Posterior Circulation Infarction Leading to Malignant MCA Infarction.
- Author:
Jong Ho PARK
- Publication Type:Case Report
- MeSH:
Angiography;
Basilar Artery;
Brain Stem;
Cerebellum;
Humans;
Infarction*;
Infarction, Middle Cerebral Artery*;
Mesencephalon;
Middle Aged;
Passive Cutaneous Anaphylaxis;
Pons;
Stroke;
Thalamus
- From:Journal of the Korean Geriatrics Society
2004;8(4):252-255
- CountryRepublic of Korea
- Language:Korean
-
Abstract:
Malignant MCA(middle cerebral artery) infarction is one of the leading cause of fatal stroke. It is usually caused by occlusion of the ipsilateral MCA or ICA(internal carotid artery).
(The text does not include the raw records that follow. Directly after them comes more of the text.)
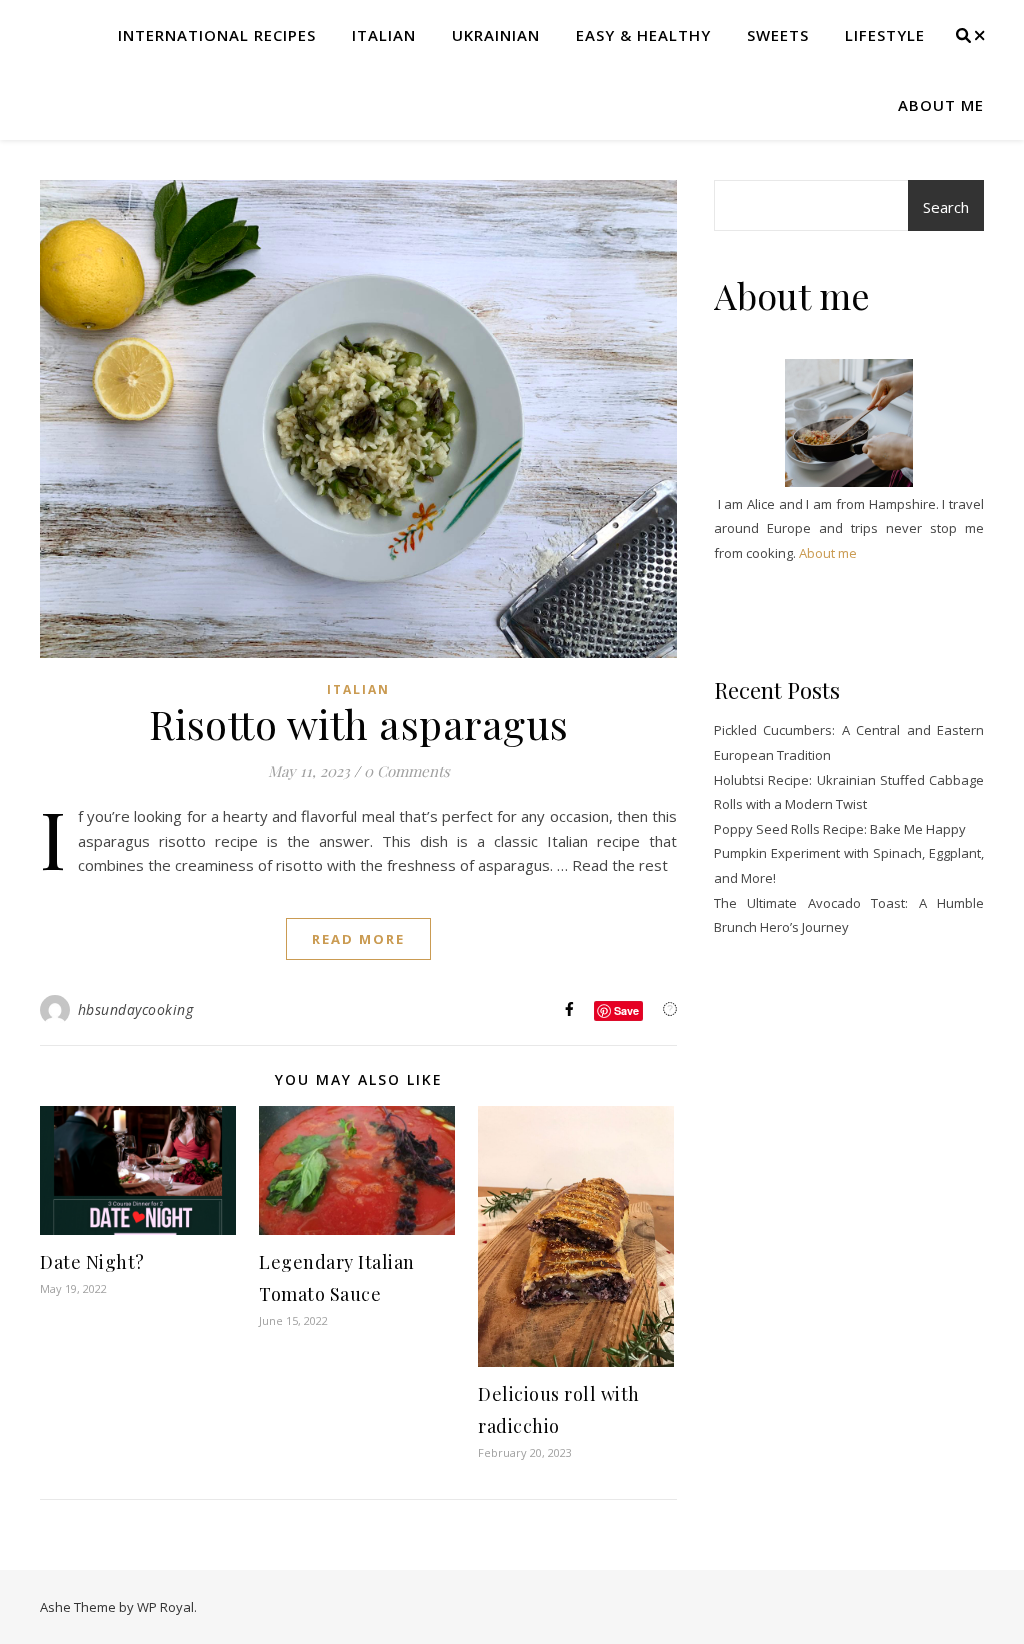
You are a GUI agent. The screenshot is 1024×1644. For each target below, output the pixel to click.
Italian (384, 35)
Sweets (778, 35)
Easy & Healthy (643, 35)
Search (946, 207)
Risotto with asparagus (359, 723)
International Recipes (217, 35)
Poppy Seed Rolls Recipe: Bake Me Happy (840, 829)
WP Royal (165, 1607)
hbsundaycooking (136, 1009)
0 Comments (407, 771)
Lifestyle (885, 35)
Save (626, 1010)
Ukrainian (496, 35)
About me (941, 105)
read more (358, 939)
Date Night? (92, 1262)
We report a 62-year-old man with posterior circulation stroke(distal basilar artery occlusion) which was later developed in malignant MCA infarction. MRI(magnetic resonance imaging) revealed high signal intensities in more than 2/3 of the right hemispheres and also in the bilateral thalamus, occipital cortices extending to the midbrain, pons and right SCA(superior cerebellar artery) territory of the cerebellum. Ipsilateral ICA and MCA of the infarcted hemisphere were not visible but ipsilateral PCA(posterior cerebral artery) seemed to be relatively prominent compared with the contralateral side in MR Angiography. From the pont of view of the initial pathologic brainstem sign and MR findings, we suggest that embolic occlusion of the distal basilar artery might be responsible for malignant right MCA infarction in this patient, from which the right PCA had dominantly supplied the most of the ipsilateral hemisphere.